▶ _Text to read_:
● ● ●
Mmmm, Hunter63...those are _ALMOST_ as cold as I like them! Heheh.


----------



## hunter63

Fine line between just right and froze!

Our instructor in HVAC classes warned us about the dangers of keeping fridges and freezers out in the cold.
We when to his house to to a "Heat load estimation" and lo and behold there was his beer fridge in the garage.
When asked what gives, his answer was simply what has been suggested, unplug when too cold, let mother nature keep the beer cold.

Actually he had wired a line voltage temp control, called a "freeze stat" to cut power when below a certain temp.


----------



## agmantoo

It would be a simple matter to install a thermostat on the AC receptacle to where the thermostat would open when the outside temps drop below where you wanted thus inhibiting the freezer from running. A benefit would also be a reduction in power consumption and no wasted energy running a heater. The system so done would be self monitoring as to the outside temps. Should only cost a few bucks for a surplus freezer thermostat.
● ● ●
▶ _Entries_:
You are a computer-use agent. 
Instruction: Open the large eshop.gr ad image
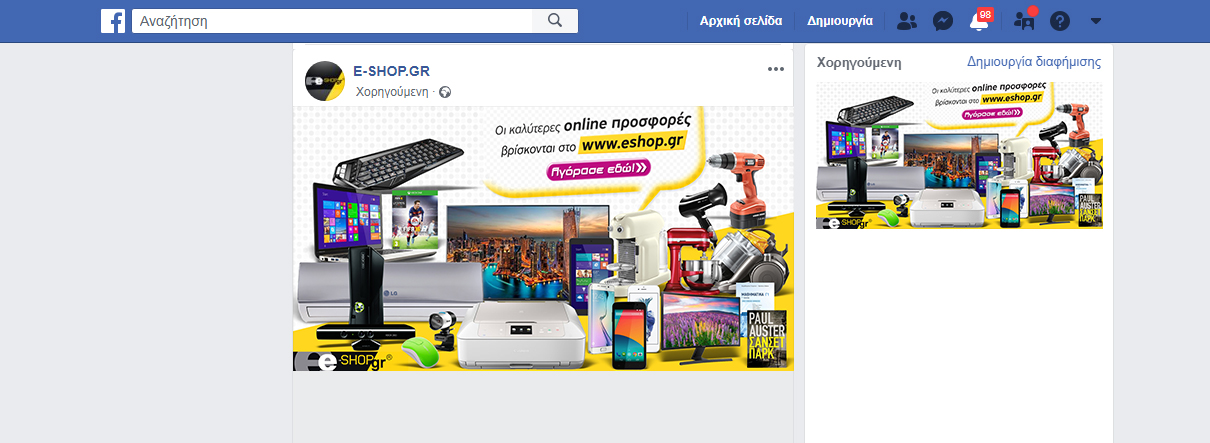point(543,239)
● ● ●
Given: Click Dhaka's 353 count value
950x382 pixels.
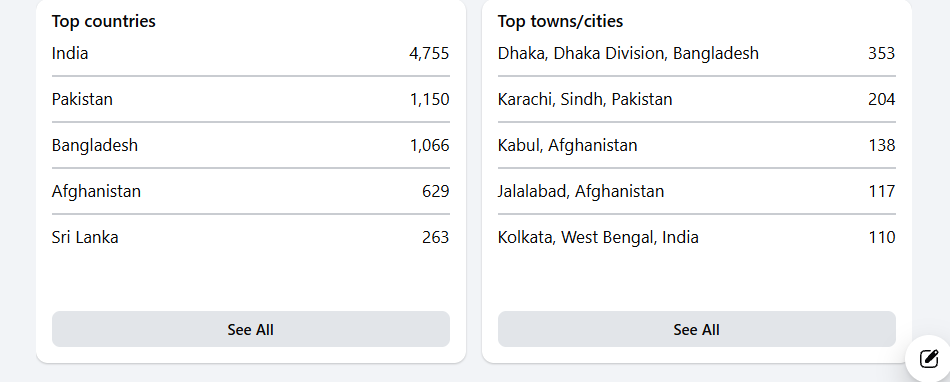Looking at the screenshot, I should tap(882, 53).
● ● ●
▶ _Jobs_:
#1 Answer these questions about the thread on keeping freezers out in the cold, one line each:
(a) What did the HVAC instructor have in his garage?
(b) What is the line voltage temperature control he wired called?
(c) According to agmantoo, how much should a surplus freezer thermostat cost?
#2 Go on with the thread on keeping freezers out in the cold, picking up after its last post.

▶ _Expected answers_:
#1
(a) A beer fridge.
(b) A "freeze stat."
(c) A few bucks.

#2
----------



## Milkwitch

OMG I have had my freezers out in the barn for three years now! I have not noticed any problems, but I WILL NOW! Darn IT! It has been 25 below for the past month! 
They were there all last winter to! (all our winters are very cold) I do unplug them most of the winter thou.
could it be the coolant just freezes and the thing does not work, and then thaws and does? I am worried now....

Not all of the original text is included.